Fatuma Hussein was 12 and visiting relatives when war broke out in her native Somalia in 1991. Her family was forced to flee, winding up in a refugee camp in Kenya.

“You would hear so-and-so went missing or this woman was raped last night…horrible, horrible things, experiences you wouldn’t wish on anybody,” Hussein said.

It was one of Hussein’s earliest exposures to sexual violence. Later, as a political refugee in Georgia, she and other young women were at the mercy of domineering men. When the girls were threatened, they didn’t even know how to dial 911, she said.

“Those are the experiences we carry with us. They’re tough experiences, experiences my daughter, who was born here, will never be able to relate to, never be able to understand,” Hussein said. “They inspire me to do what I do to make sure somebody else’s life will be better.”

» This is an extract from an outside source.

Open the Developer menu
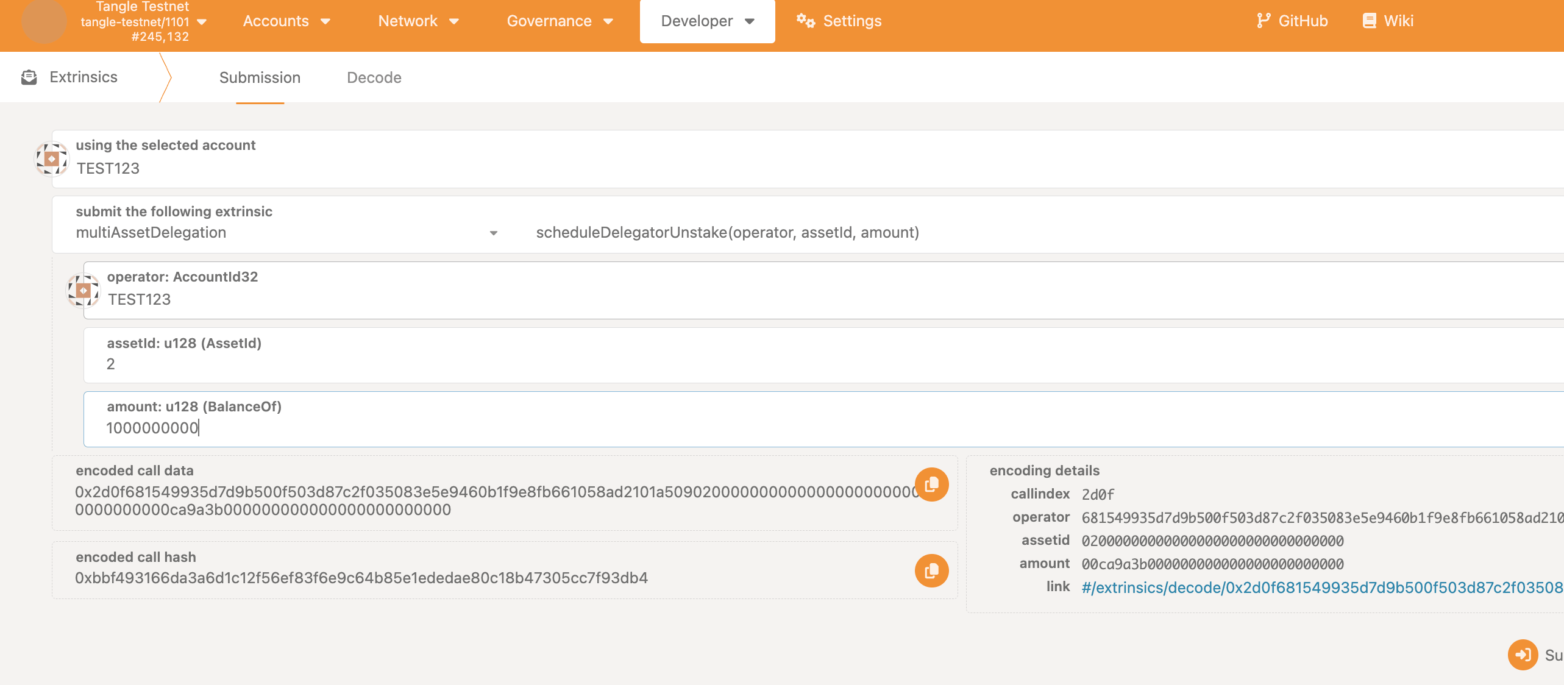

Now Hussein is a leading voice against gender-based violence in the African immigrant community as the executive director and founder of United Somali Women of Maine. The organization trains advocates with the same backgrounds as the women they serve, bringing familiar language and cultural awareness to immigrant women.

“A Sudanese, Somali, Iraqi, Burundi, Angolan – all of those populations we serve – we come from a place that didn’t have a woman’s rights,” Hussein said. “Oppression is still very well exercised in our communities. Our victims, whether men or women, may not be comfortable to come out.”

Hussein, the oldest of 13 children, attended a British elementary school in Mogadishu, giving her the foundation necessary to enroll in high school when she arrived in the U.S. in 1993.

After graduation, she began raising a family in suburban Atlanta, but got tired of the crime and congestion. She came to Portland in 2001, then moved to Lewiston, where there was then no Somali presence to speak of.

“I literally fell in love with Lewiston. It was small, community based,” she said.

She was offered a state job working with refugees, but turned it down because she was due to give birth. Instead, she joined a small group of women to start United Somali Women of Maine.

“I knew we had vulnerable people. We had a state that was not used to this population,” she said. The organization helped connect people with services but also tackled the taboo subject of gender-based violence.

“Domestic and sexual violence has no boundaries,” she said.